Hm, can you think of some better wording that I might use for it?
> On 1/25/07, Greg KH <[email protected]> wrote:
>
> >There is no such thing as a "stable release update" series anymore, you
> >should know that :)
>
> To the detriment of the users, yes. Subminor release update and
> *bam*, audio doesn't work and it takes a kernel hacker to figure out
> why, and because of a small but inevitable error (error is inevitable
> in change). If this was a Windows service pack or a MacOS subminor
> update, it would be front page news in industry trade mags. The fact
> that it isn't is because it's Linux and we're frankly still the
> retarded foster child adopted for tax purposes, at least as far as the
> desktop goes.
Again, the kernel will only have "subminor release updates" as per the
number, but not as per what we are really doing here in the kernel.
And it only looks like it affected a subset of the distros out there, my
boxes all worked just fine, even with that config option turned off,
otherwise I would have caught it very early in testing.
> I'm not saying change is bad, I'm saying this was a subtle, large
> change and no one has explained the functional benefit beyond 'it's
> cleaner' to outweigh 'many users want to strangle us'.
Well, users should never want to strangle us, that means we messed up.
And yes, this was a bug, sorry.
As for why we are doing this kind of change, it makes sense from a
hierarchical point of view (one device tree, symlinks into the tree for
information that you need instead of many multiple device trees all
scattered around.) It also properly gives us the "card" abstraction for
ALSA devices, something people have been asking for quite some time (in
order to do persistent device names and other stuff).

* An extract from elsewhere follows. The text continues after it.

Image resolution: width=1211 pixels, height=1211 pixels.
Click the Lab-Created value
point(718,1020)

And it fixes a
number of suspend/resume issues by allowing the class core that controls
the device to be notified of a suspend/resume before the device is, so
that it can do common work without all of the individual drivers having
to be changed.
> >Well, as this HALD issue is the only thing that I have had reported, and
> >these patches have been in the -mm tree for quite some time, yes, I
> >think it is the only thing that has broken.
>
> Plenty of people spotted it, several bugs got filed, and the fact that
> you're only hearing about it from me at least two months after
> introduction is mildly worrisome. (I am already worried that *I*
> didn't hear about it till recently as I attempted to push out Pulse in
> fc rawhide and found it magically no longer worked. At all.)

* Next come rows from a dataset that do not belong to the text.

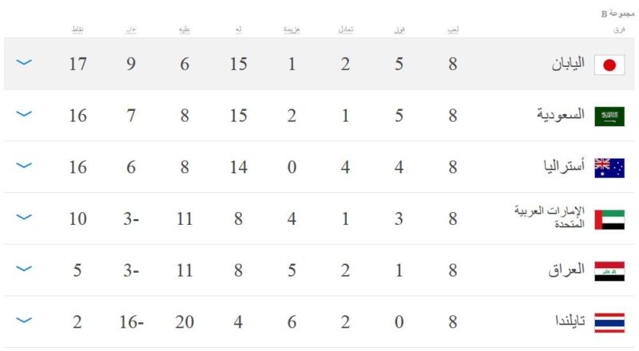Select the أستراليا team name
Image resolution: width=639 pixels, height=351 pixels.
point(562,168)
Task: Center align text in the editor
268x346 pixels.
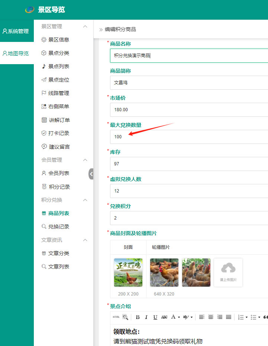Action: click(x=211, y=317)
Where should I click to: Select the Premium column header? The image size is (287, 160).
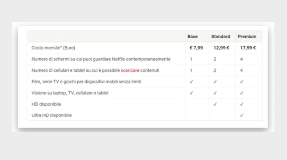point(247,37)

Where were they filed? Should I be looking somewhere else for kernel
bug reports?
> If the hald developers were caught unprepared (so unprepared, in fact,
> they've all ben inaccessable due to holiday + conference + vacation
> for over a month and we can't push an update out), what is the average
> user to do?
Some of the HAL developers knew about this a long time ago, as they were
one of the main people who did the kernel changes. So I don't think
they were all unprepared :)
> Not to mention the fact that it's just a little embarrassing that
> sysfs was invented for 2.6 and the original version has already been
> declared deprecated, still in 2.6. There's change, and then there's
> churn.
How would you go about making changes like the above? I had two
choices:
- fix all broken userspace programs for all old, unsupported
distros before making the change. I actually started to do
this, but quickly got lost in a maze of old distro images...
- add a kernel option that kept the old structure of sysfs, so
that people can slowly migrate over as their userspace
programs catch up and get updated in the future.
I implemented the latter, and so far, this is the only hic-up that has
been reported in the mainline kernel with it so far (there were bug
reports about stuff in the -mm tree, but that is what it is there for,
and they were quickly fixed.)
> >In short, it's a bug, I messed up somehow. And I'm trying to fix it
> >now, I don't think there's more that I can do, do you?
>
> No. I'm not pushing back against you, I'm pushing back against the
> budding 'stable APIs are for boring losers' culture.
Note, I don't think that at all. We are changing these userspace things
because we have learned and realize that after a few years of using this
model, things need to be tweaked to properly reflect the needs of the
real world. It's almost impossible to get such a change right the first
time, and Linux relies on evolution of stuff in order to adapt properly.
Again, I'm providing a way to allow backward compatibility so that we do
not break anything that is currently out there. So far no one has
objected to this :)
> There's a reason I refuse to update my personal machines more often
> than once every year or two-- they spend the next few weeks completely
> dysfunctional each time. To be fair, the kernel is usually far better
> than userland [excepting ALSA, GRRRR], but let's not go pissing away
> that relative lead :-)
And there's a reason that I'm always using the latest experimental
userspace and use a distro that lets me do that :)
But I also have old machines that I don't update to ensure that things
still work properly. Unfortunatly in this case, they were too old such
that the problem was never seen (pre-HAL-relying-gnome-distro).